• About this exercise: Your copy should hold only the lines from the one containing "लाइसेंस राज की" through the final line of the entries, exactly as written, with no pictures.

• Given records:
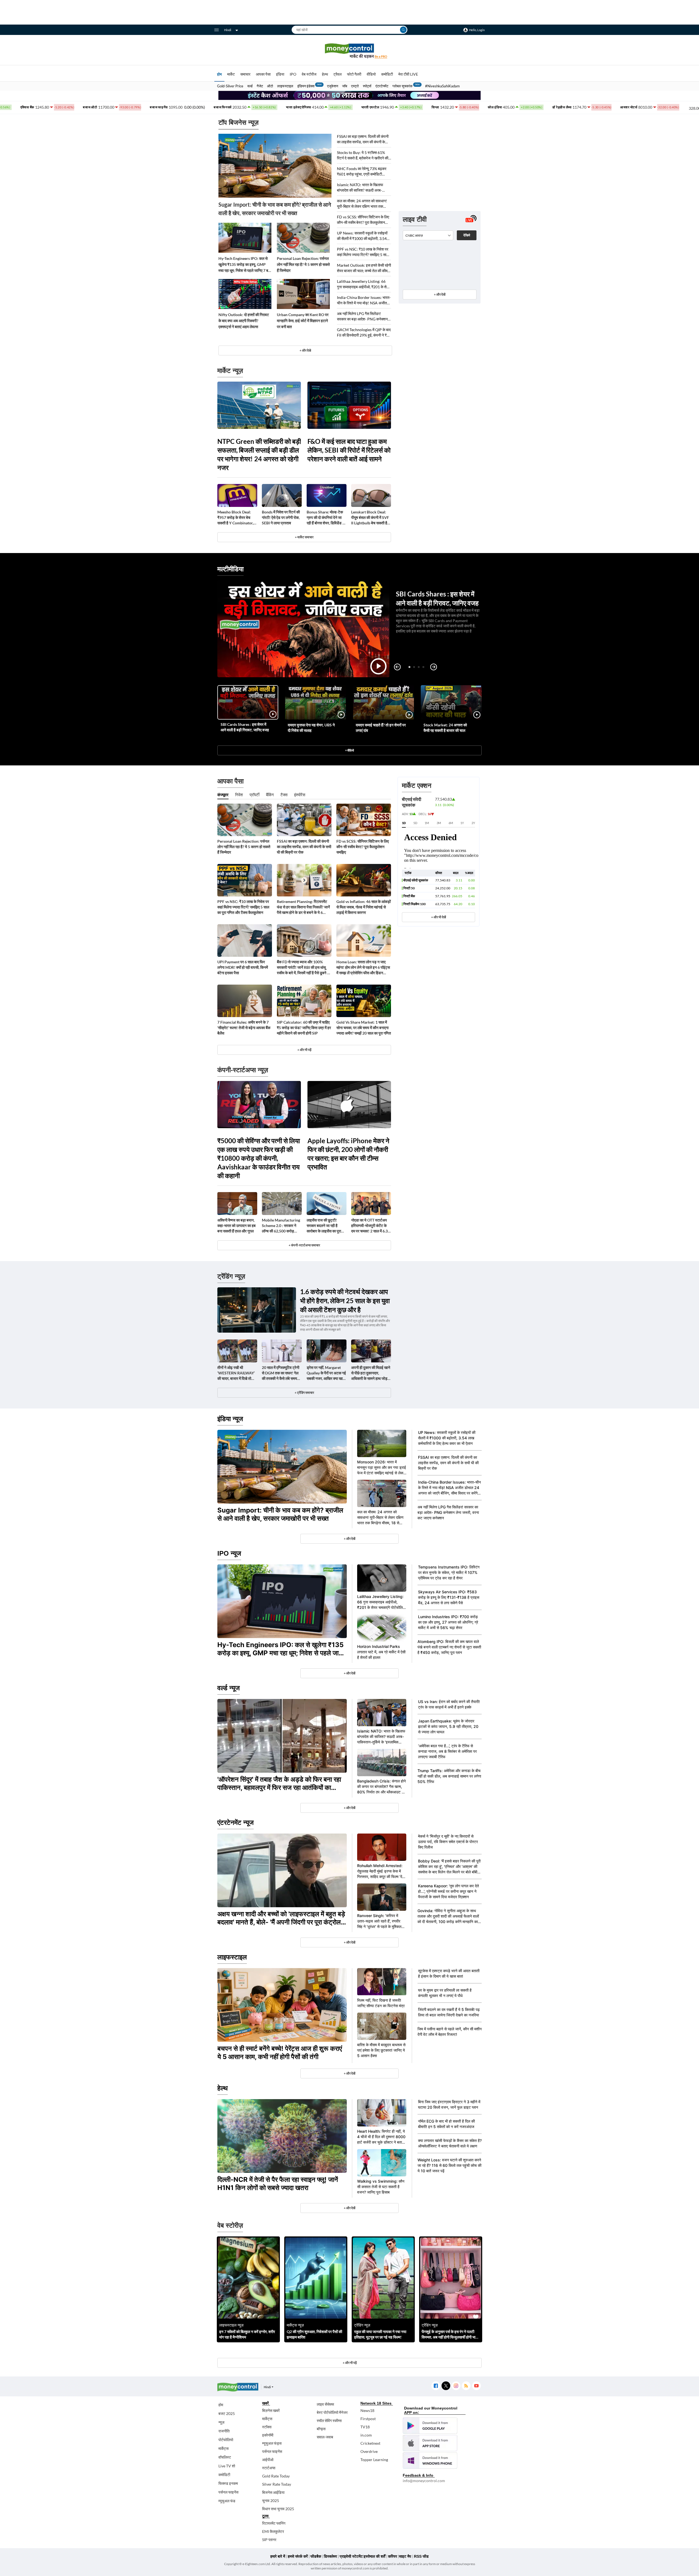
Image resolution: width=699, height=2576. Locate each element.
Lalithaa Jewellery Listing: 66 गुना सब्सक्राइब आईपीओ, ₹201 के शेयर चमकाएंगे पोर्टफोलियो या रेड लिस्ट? (363, 284)
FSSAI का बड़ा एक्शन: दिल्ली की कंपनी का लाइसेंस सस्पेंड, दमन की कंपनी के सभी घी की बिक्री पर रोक (363, 139)
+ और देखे (305, 350)
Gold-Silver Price (230, 86)
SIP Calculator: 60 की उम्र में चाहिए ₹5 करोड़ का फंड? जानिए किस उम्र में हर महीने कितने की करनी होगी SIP (304, 1027)
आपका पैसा (263, 74)
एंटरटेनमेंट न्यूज (235, 1822)
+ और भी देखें (438, 917)
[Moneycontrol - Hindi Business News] (349, 51)
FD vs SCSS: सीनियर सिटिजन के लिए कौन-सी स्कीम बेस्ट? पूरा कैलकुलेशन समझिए (363, 220)
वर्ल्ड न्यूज (228, 1688)
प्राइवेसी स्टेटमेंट (351, 2556)
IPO (293, 74)
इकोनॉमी (267, 2435)
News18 (367, 2410)
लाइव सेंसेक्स (325, 2404)
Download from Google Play (430, 2425)
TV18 (365, 2427)
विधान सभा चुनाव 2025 (278, 2508)
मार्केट (231, 74)
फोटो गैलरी (354, 74)
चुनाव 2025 (270, 2500)
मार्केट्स (223, 2448)
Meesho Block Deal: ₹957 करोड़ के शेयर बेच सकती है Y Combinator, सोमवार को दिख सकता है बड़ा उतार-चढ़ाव (236, 518)
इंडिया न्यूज (230, 1418)
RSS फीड (421, 2556)
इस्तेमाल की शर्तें (374, 2556)
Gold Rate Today (276, 2476)
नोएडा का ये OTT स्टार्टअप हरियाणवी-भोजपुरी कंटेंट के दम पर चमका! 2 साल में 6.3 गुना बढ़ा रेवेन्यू (369, 1226)
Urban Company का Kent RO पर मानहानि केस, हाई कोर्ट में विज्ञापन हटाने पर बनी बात (302, 320)
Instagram (455, 2385)
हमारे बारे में (277, 2556)
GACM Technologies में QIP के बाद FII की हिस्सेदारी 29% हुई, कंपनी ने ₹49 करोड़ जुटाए (364, 332)
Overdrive (369, 2451)
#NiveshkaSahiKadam (442, 86)
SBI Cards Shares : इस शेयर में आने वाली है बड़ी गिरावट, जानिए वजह (245, 727)
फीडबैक (315, 2556)
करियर (392, 2556)
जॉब (344, 86)
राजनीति (224, 2431)
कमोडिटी (387, 74)
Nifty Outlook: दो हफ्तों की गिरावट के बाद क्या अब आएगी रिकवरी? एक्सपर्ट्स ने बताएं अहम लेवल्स (243, 320)
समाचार (245, 74)
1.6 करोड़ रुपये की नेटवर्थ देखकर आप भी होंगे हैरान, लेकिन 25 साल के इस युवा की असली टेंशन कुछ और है (345, 1301)
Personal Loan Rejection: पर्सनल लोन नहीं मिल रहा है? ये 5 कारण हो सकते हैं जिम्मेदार (303, 264)
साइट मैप (405, 2556)
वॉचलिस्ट (224, 2457)
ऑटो (270, 86)
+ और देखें (439, 294)
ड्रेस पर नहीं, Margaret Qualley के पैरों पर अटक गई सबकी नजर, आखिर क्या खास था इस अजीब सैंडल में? (326, 1373)
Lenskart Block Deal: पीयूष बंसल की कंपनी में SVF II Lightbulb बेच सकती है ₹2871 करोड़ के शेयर (370, 518)
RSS (465, 2385)
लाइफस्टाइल (285, 86)
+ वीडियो (349, 750)
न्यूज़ (221, 2422)
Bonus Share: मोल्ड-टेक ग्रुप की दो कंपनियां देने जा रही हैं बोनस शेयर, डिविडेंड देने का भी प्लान (326, 518)
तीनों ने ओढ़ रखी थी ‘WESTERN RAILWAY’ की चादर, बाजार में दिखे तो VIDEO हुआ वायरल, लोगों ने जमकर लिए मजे (236, 1373)
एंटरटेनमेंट (381, 86)
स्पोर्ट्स (367, 86)
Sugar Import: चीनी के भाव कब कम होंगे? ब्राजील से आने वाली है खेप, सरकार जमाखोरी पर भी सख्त (274, 208)
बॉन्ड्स (321, 2428)
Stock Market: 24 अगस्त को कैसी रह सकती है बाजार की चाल (445, 728)
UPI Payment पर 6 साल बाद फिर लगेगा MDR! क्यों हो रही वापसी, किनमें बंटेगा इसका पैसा (242, 967)
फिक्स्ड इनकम (228, 2483)
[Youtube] (476, 2385)
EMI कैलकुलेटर (273, 2531)
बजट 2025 (226, 2413)
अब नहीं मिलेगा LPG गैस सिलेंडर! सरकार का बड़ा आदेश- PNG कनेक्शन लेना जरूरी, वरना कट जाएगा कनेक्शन (362, 316)
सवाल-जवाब (325, 2437)
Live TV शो (226, 2466)
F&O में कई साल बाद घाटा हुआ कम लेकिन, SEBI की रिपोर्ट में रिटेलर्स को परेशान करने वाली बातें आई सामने (348, 450)
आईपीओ (267, 2459)
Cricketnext (370, 2443)
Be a (381, 56)
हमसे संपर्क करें (298, 2556)
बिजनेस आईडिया (273, 2492)
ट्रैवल (337, 74)
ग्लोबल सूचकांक (402, 86)
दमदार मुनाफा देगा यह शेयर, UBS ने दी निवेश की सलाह (311, 728)
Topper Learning (374, 2459)
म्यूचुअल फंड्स (272, 2443)
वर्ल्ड (250, 86)
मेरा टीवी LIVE (408, 74)
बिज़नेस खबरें (271, 2410)
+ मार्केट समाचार (304, 537)
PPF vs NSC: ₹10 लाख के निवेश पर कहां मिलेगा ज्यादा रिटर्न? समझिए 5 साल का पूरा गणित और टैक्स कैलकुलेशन (363, 252)
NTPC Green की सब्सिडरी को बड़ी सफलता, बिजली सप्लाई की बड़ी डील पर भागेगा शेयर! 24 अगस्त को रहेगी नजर (259, 454)
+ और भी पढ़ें (304, 1050)
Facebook (435, 2385)
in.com (366, 2435)
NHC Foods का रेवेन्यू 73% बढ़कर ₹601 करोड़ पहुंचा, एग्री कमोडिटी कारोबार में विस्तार (361, 171)
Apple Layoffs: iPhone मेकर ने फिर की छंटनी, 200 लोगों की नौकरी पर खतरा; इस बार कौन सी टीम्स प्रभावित (348, 1154)
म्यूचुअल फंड (226, 2500)
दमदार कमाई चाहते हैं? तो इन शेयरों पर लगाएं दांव (381, 728)
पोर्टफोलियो (225, 2439)
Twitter (445, 2385)
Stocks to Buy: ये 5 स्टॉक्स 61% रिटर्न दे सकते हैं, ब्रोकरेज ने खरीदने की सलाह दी (362, 155)
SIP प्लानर (269, 2539)
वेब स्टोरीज (309, 74)
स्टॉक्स (266, 2427)
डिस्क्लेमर (330, 2556)
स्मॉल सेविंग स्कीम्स (329, 2420)
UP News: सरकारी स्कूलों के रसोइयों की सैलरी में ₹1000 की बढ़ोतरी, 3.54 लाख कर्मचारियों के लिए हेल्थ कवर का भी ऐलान (363, 236)
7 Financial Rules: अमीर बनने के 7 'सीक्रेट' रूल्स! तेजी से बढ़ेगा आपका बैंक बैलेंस (243, 1027)
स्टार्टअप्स (268, 2467)
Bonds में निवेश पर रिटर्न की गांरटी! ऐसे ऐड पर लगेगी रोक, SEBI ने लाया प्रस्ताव (281, 517)
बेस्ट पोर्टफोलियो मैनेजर (332, 2412)
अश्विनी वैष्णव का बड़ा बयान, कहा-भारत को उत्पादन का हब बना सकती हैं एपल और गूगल (236, 1225)
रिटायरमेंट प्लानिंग (273, 2523)
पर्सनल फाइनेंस (228, 2492)
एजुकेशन (332, 86)
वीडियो (371, 74)
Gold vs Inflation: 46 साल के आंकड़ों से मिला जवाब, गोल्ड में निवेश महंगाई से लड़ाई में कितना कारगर (363, 907)
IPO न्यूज (229, 1553)
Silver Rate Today (276, 2484)
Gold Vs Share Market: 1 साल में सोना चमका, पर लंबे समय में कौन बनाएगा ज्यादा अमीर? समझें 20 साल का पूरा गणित (363, 1027)
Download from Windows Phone (430, 2460)
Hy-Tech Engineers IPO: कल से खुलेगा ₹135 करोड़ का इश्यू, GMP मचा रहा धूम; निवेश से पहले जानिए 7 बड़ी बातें (244, 265)
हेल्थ (325, 74)
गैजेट (260, 86)
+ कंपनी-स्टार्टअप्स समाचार (304, 1245)
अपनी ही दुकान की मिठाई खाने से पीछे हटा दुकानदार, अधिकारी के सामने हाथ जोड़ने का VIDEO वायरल (370, 1373)
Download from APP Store (430, 2443)
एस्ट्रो (355, 86)
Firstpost (368, 2418)
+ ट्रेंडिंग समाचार (304, 1392)
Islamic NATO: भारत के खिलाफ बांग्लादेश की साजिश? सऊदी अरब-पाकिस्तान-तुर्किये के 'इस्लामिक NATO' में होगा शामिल (363, 187)
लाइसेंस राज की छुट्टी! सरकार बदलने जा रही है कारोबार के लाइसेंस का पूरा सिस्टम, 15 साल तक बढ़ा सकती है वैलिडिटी (324, 1226)
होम (219, 74)
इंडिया (280, 74)
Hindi (227, 30)
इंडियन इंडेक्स (306, 86)
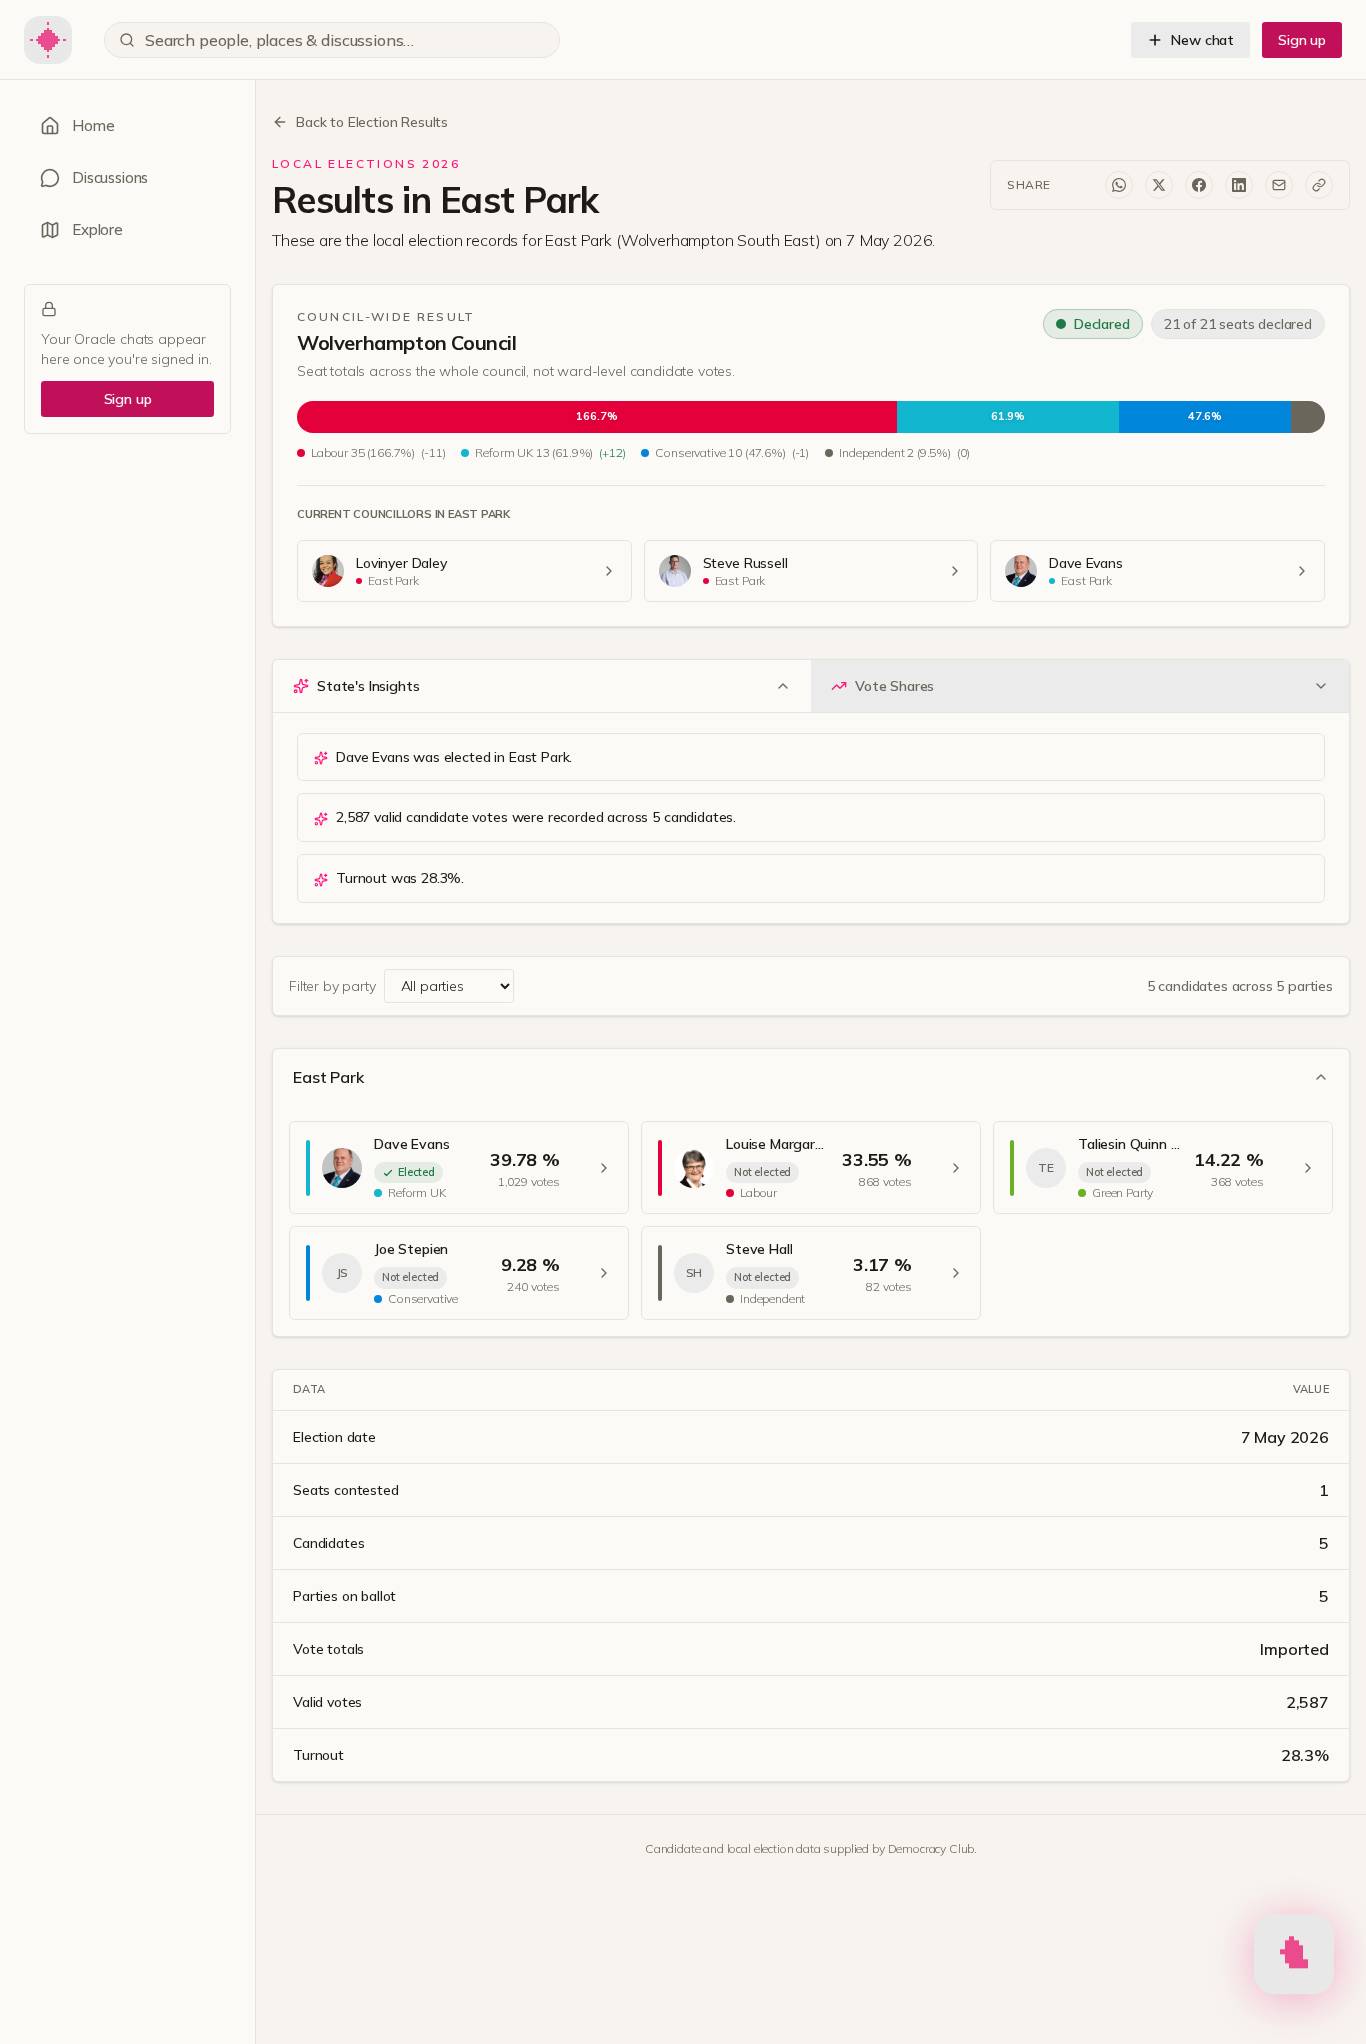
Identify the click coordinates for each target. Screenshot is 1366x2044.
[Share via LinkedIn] (1239, 185)
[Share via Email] (1279, 185)
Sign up (1302, 40)
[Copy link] (1319, 185)
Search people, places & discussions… (279, 40)
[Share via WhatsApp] (1119, 185)
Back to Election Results (372, 122)
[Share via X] (1159, 185)
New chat (1202, 40)
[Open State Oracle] (1294, 1956)
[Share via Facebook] (1199, 185)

• Output for this exercise:
लाइसेंस राज की छुट्टी! सरकार बदलने जा रही है कारोबार के लाइसेंस का पूरा सिस्टम, 15 साल तक बढ़ा सकती है वैलिडिटी (324, 1226)
होम (219, 74)
इंडिया (280, 74)
Hindi (227, 30)
इंडियन इंडेक्स (306, 86)
Identify the click coordinates for each target. Screenshot is 1366x2044.
[Share via LinkedIn] (1239, 185)
[Share via Email] (1279, 185)
Sign up (1302, 40)
[Copy link] (1319, 185)
Search people, places & discussions… (279, 40)
[Share via WhatsApp] (1119, 185)
Back to Election Results (372, 122)
[Share via X] (1159, 185)
New chat (1202, 40)
[Open State Oracle] (1294, 1956)
[Share via Facebook] (1199, 185)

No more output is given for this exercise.